Il progetto della Ciclovia del Garda continua infatti a crescere ed è stato annunciato il completamento di una nuova tratta a Torri del Benaco, lunga 2,3 chilometri.
La nuova tratta ciclabile a Torri del Benaco
Il completamento del nuovo segmento a sud del borgo di Torri del Benaco segna un passo avanti fondamentale per la mobilità dolce del Lago di Garda. Si tratta di un percorso di 2,3 chilometri che corre parallelo alla Gardesana Orientale, permettendo finalmente di separare il flusso delle biciclette dal traffico veicolare, spesso congestionato oltre i limiti della sostenibilità durante l’alta stagione.
L’opera, pur accolta con entusiasmo per la sua utilità funzionale, non ha mancato di sollevare qualche dibattito locale legato all’impatto paesaggistico. Alcune critiche si sono concentrate sulla struttura a sbalzo e sulle ringhiere di protezione, ritenute da alcuni troppo impattanti sulla visuale del lago. Eppure, per chi pedala, il valore aggiunto è indiscutibile: la possibilità di godersi il panorama lontano dai pericoli della statale trasforma radicalmente l’esperienza del viaggio.

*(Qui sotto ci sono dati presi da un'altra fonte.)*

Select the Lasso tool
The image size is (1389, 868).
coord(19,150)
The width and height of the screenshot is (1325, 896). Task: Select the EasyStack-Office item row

Questo nuovo tratto si inserisce nella visione più ampia della pista ciclabile del Garda, o Garda by Lake, un progetto ambizioso che mira a creare una delle ciclovie più spettacolari d’Europa.
Le tratte ciclabili completate e già percorribili
Il segmento di Torri del Benaco è solo l’ultima tappa di un percorso che sta crescendo stagione dopo stagione. Ecco i tratti completati da non perdere, ognuno con la propria anima e il proprio panorama:
- Limone sul Garda-Località Pescarol: è il primo tratto completato nel 2018 diventato il simbolo della nascita della Ciclovia. Sulla sponda bresciana, questi 2,5 chilometri offrono una passerella a sbalzo sospesa che regala la sensazione di pedalare a picco sull’acqua. È aperta anche ai pedoni e illuminata scenograficamente di notte.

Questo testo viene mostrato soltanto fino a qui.